A strong correlation was observed between neutralizing antibody titers and anti-spike IgG GMEUs with adjuvanted vaccine at day 35 (correlation, 0.95) (Figure 4), a finding that was not observed with unadjuvanted vaccine (correlation, 0.76) but was similar to that of convalescent serum (correlation, 0.96). Two-dose regimens of 5-μg and 25-μg rSARS-CoV-2 plus Matrix-M1 produced similar magnitudes of response, and every participant had seroconversion according to either assay measurement. Reverse cumulative-distribution curves for day 35 are presented in Figure S2.
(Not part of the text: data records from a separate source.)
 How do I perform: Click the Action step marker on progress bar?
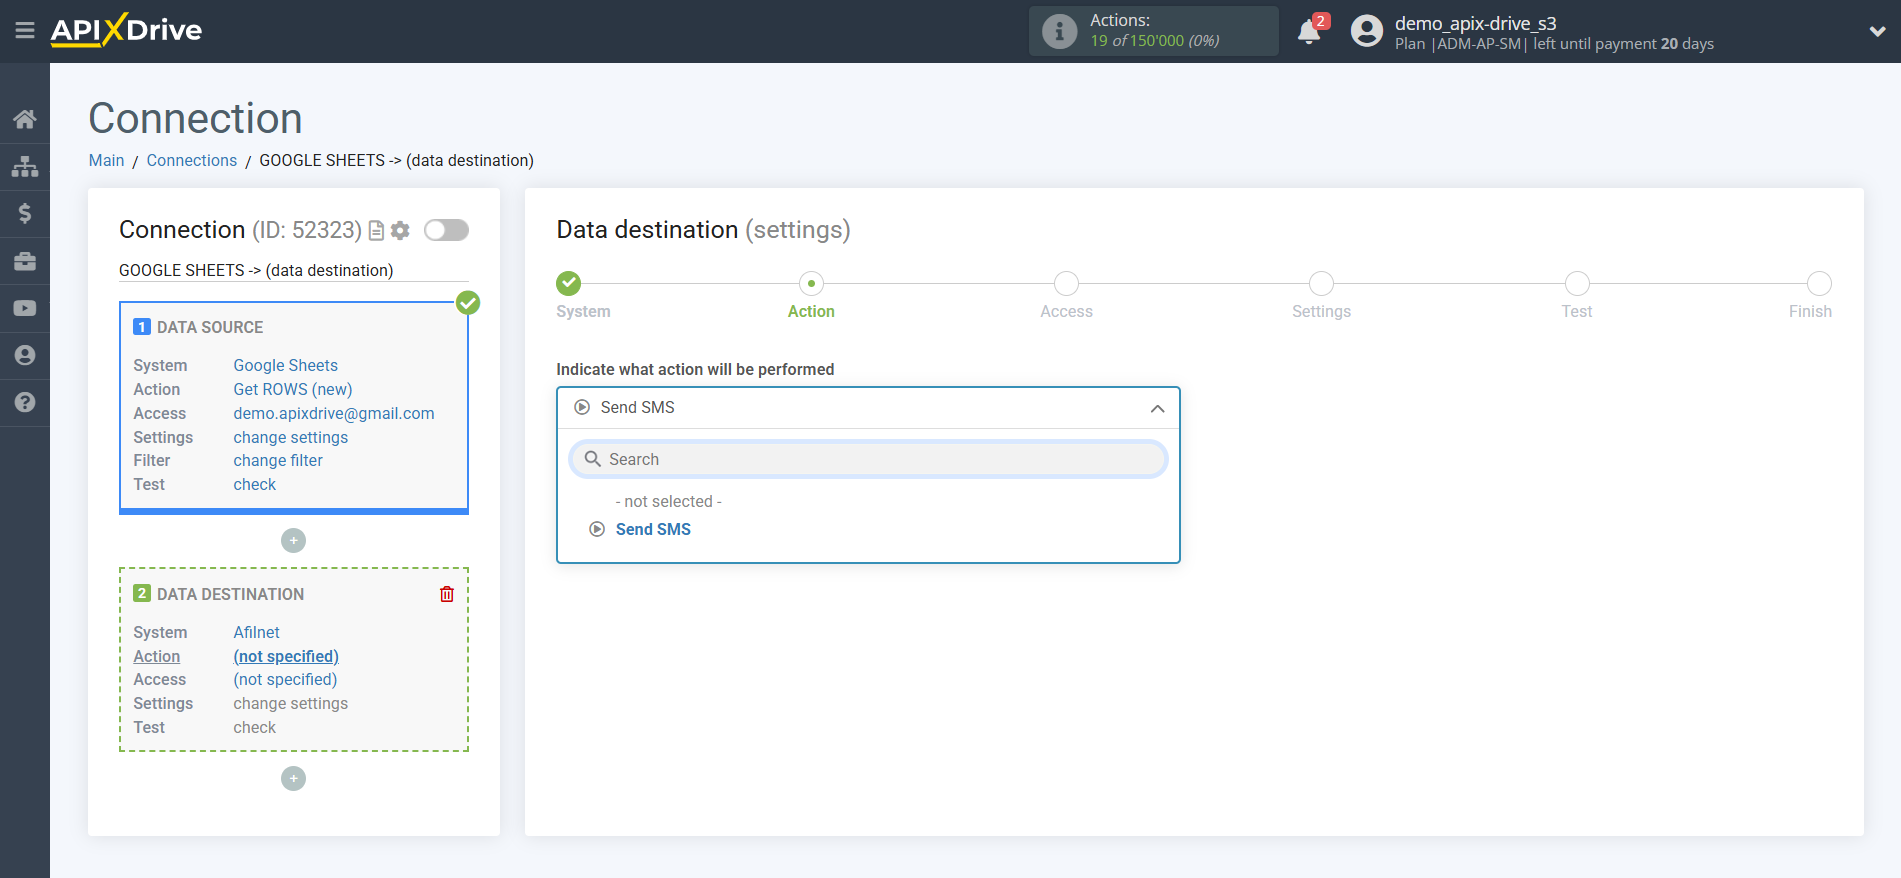(811, 284)
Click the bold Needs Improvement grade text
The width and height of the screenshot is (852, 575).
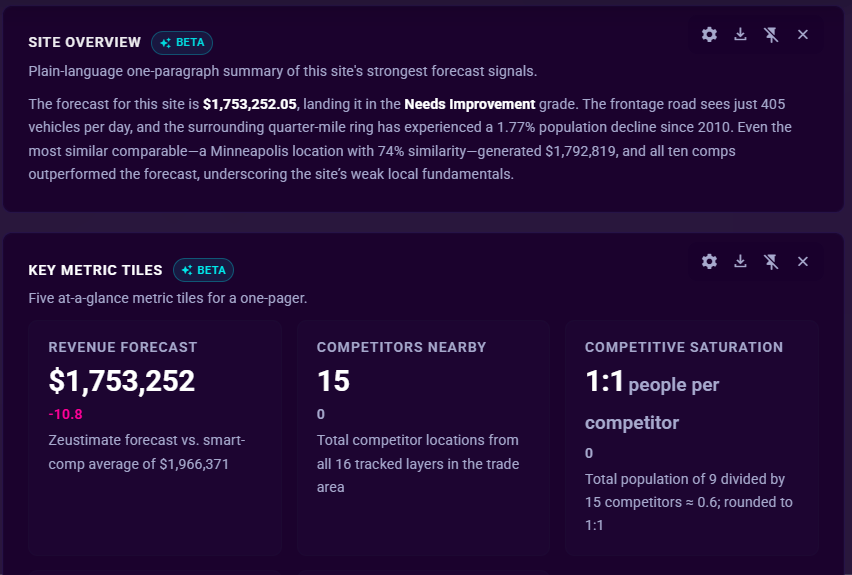tap(470, 104)
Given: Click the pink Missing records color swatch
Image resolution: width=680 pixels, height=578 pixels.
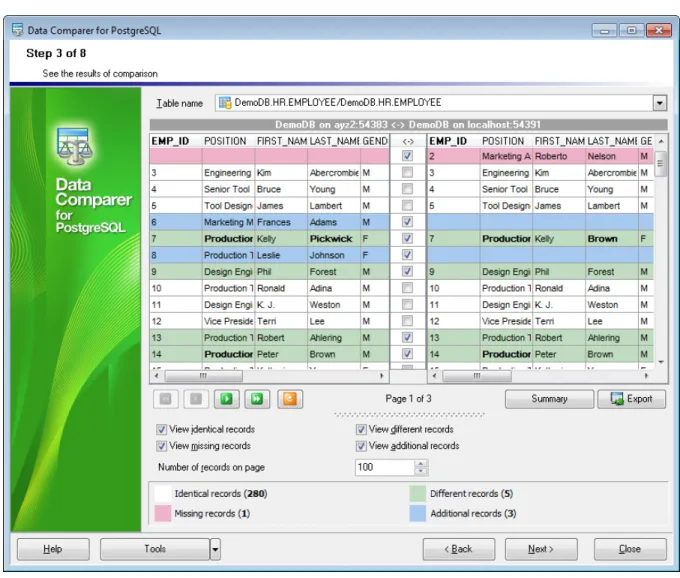Looking at the screenshot, I should [x=163, y=513].
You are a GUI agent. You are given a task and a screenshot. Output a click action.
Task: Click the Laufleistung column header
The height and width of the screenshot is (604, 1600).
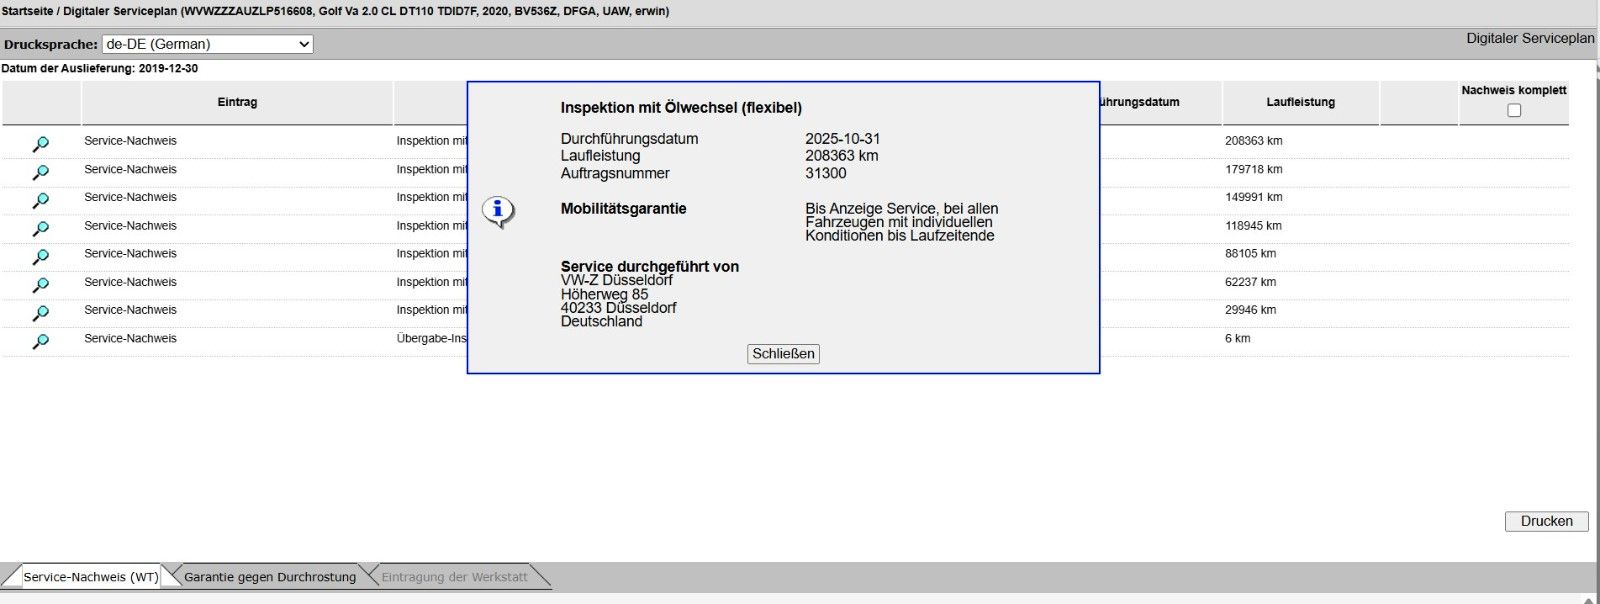click(1300, 102)
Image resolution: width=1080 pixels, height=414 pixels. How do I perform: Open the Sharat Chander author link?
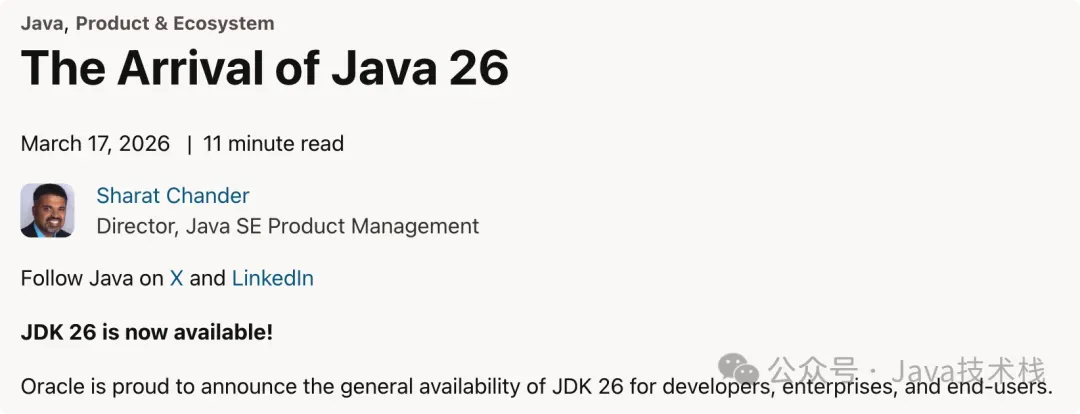(x=173, y=196)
rSARS-CoV-2 CD4+ T-cell Responses with or without Matrix-M1 Adjuvant.
Frequencies of antigen-specific CD4+ T cells producing T helper 1 (Th1) cytokines interferon-gamma (IFN-γ), tumor necrosis factor-alpha (TNF-α), and interleukin-2 and for T helper 2 (Th2) cytokines interleukin-5 and interleukin-13 indicated cytokines from four participants each in the placebo (group A), 25-μg unadjuvanted (group B), 5-μg adjuvanted (group C), and 25-μg adjuvanted (group D) groups at baseline (day 0) and 1 week after the second vaccination (day 28) after stimulation with the recombinant spike protein. “Any 2Th1” indicates CD4+ T cells that can produce two types of Th1 cytokines at the same time. “All 3 Th1” indicates CD4+ T cells that produce IFN-γ, TNF-α, and interleukin-2 simultaneously. “Both Th2” indicates CD4+ T cells that can produce Th2 cytokines interleukin-5 and interleukin-13 at the same time.
T-cell responses in 16 participants who were randomly selected from groups A through D, 4 participants per group, showed that adjuvanted regimens induced antigen-specific polyfunctional CD4+ T-cell responses that were reflected in IFN-γ, IL-2, and TNF-α production on spike protein stimulation. A strong bias toward this Th1 phenotype was noted; Th2 responses (as measured by IL-5 and IL-13 cytokines) were minimal (Figure 5).